We can LOWER more than we can lift…But how much more?

Lifting weights involves more than lifting a weight.  Specifically, when we strength train, each rep involves three distinct components or muscle actions:

  • Concentric – Lifting the weight (our muscle shortens during this portion).

  • Isometric – Pausing or holding the weight (our muscle length stays constant).

  • Eccentric – Lowering the weight (our muscle lengthens during this portion).

After a few workouts, it becomes apparent that when you reach muscle failure (when you can no longer lift the weight or perform the concentric), you can still lower the weight under control (you can still perform the eccentric).  We are clearly stronger eccentrically than we are concentrically.  But how much stronger?   

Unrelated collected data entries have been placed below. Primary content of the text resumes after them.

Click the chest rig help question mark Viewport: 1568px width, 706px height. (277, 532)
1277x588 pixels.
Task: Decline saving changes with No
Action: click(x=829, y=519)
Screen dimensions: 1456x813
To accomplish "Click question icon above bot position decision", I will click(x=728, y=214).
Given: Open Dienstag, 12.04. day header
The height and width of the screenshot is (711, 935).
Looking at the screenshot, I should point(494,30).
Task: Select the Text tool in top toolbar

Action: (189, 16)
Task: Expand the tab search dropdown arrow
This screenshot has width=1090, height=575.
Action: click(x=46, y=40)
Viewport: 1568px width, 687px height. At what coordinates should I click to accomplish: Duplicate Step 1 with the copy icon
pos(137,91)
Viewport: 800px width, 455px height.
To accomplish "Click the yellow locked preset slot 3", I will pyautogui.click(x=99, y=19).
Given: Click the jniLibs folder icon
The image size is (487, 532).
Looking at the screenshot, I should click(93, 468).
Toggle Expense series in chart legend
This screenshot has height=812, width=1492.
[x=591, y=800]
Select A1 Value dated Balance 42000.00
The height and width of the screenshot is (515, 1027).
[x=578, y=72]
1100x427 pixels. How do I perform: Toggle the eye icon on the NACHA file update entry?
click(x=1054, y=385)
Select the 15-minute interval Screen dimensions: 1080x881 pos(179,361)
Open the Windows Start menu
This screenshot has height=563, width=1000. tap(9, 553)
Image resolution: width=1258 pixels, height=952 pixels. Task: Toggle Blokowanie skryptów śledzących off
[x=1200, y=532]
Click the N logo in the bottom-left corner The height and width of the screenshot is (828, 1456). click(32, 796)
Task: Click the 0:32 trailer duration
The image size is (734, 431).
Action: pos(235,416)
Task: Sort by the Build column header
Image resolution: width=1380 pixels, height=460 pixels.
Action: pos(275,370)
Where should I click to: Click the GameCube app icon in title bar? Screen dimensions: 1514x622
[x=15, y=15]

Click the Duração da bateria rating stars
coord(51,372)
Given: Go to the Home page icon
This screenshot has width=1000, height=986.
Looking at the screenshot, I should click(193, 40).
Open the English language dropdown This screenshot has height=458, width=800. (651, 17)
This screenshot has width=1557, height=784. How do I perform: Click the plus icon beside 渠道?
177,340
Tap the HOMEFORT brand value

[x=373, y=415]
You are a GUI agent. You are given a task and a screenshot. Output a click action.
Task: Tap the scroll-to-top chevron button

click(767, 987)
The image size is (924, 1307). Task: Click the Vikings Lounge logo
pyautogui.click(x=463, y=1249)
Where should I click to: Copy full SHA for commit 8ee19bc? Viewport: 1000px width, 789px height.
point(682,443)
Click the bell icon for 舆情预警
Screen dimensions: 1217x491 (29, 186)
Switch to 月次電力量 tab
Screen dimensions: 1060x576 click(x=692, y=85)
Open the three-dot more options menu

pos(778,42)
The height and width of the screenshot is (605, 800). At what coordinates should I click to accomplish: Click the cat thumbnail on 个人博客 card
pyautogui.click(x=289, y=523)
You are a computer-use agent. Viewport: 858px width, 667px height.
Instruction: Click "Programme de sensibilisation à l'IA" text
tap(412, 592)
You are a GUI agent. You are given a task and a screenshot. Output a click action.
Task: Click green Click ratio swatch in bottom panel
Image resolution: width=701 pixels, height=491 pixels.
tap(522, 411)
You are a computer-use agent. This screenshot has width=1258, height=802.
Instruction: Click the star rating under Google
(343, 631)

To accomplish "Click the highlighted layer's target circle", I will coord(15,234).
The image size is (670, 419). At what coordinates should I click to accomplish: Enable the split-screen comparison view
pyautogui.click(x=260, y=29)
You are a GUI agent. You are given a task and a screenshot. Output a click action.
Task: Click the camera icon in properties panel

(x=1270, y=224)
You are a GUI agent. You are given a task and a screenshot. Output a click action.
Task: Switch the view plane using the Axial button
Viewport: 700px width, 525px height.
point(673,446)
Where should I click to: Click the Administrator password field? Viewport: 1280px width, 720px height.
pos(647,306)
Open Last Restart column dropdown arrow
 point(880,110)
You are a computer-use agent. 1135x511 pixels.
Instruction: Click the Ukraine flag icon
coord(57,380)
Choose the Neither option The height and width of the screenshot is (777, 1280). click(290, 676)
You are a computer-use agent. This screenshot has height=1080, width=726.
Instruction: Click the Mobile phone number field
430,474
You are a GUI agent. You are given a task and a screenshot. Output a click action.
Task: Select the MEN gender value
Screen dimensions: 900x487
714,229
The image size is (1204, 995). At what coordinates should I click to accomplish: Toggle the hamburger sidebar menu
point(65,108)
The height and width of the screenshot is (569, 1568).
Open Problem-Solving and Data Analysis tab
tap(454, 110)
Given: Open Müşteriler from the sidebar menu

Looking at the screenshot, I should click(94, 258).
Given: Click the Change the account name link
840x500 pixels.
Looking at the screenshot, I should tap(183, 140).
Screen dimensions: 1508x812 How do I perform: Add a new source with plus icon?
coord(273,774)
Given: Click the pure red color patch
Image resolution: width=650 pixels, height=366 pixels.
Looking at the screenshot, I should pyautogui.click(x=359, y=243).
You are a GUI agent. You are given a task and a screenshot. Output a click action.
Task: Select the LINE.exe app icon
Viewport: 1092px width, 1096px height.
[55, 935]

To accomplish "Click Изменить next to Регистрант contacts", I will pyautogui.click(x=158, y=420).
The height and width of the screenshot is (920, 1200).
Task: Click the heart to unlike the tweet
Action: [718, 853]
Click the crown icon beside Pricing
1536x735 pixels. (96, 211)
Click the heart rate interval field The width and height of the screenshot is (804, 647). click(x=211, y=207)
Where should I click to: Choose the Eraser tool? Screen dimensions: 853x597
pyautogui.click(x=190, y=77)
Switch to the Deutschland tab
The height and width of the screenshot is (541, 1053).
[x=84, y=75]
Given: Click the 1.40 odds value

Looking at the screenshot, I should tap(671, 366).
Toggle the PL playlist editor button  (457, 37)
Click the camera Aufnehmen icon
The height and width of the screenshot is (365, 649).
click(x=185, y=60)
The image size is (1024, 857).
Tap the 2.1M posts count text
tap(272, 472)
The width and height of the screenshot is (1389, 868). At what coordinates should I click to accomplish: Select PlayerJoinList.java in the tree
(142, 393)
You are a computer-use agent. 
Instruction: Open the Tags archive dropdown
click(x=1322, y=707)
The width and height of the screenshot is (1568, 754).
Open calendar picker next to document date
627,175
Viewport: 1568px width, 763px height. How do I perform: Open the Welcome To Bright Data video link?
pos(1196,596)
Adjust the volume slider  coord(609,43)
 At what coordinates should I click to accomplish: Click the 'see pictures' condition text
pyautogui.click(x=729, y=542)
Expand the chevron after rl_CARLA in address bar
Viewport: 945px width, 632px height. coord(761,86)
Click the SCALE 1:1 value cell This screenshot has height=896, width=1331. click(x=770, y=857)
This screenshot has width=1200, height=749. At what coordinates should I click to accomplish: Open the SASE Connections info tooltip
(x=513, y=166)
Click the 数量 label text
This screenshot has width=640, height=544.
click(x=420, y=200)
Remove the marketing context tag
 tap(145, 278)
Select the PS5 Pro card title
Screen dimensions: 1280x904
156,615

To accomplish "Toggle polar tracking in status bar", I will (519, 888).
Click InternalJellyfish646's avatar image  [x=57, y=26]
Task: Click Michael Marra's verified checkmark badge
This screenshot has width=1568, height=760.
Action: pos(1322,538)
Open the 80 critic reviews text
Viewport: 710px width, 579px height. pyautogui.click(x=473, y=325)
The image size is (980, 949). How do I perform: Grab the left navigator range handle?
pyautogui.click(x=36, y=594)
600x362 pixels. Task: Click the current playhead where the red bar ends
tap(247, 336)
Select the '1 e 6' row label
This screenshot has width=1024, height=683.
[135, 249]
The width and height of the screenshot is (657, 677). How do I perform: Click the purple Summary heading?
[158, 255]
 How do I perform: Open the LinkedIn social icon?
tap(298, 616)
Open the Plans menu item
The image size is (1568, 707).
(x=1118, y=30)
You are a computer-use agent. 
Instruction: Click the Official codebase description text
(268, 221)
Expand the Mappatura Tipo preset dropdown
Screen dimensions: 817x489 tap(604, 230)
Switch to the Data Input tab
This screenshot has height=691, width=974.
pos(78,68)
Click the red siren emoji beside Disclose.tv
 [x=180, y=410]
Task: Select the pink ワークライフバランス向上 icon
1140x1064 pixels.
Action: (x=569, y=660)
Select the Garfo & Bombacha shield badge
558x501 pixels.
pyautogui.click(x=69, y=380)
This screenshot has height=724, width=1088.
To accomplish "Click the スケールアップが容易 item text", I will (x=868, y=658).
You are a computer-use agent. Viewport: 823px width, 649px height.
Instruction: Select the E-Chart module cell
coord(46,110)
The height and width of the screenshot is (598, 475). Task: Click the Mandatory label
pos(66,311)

Authors of a study published a few months ago in the scientific journal SportRxiv sought to answer this question.  The researchers performed a meta-analysis (a pooling of studies with the application of statistical analysis) that included over 11,000 participants and 290 different studies. 

Here are the key takeaways from their findings:

  1. We are about 40% stronger eccentrically than we are concentrically.  If we can lift 100 pounds, we can lower 140 pounds with control.

  2. Men and women are very similar, but women are slightly stronger eccentrically than men.

  3. The gap between our concentric and eccentric strength widens as we age.  We tend to lose our ability to lift a weight to a greater extent than we lose our ability to lower a weight. 

How do we apply this?

  1. When we reach concentric muscle failure, our exercise physiologist can lift the weight for us and have us continue to perform the eccentric/lowering.

  2. We can perform “eccentric only” reps (utilizing a weight that is about 140% of the “normal” weight we would use).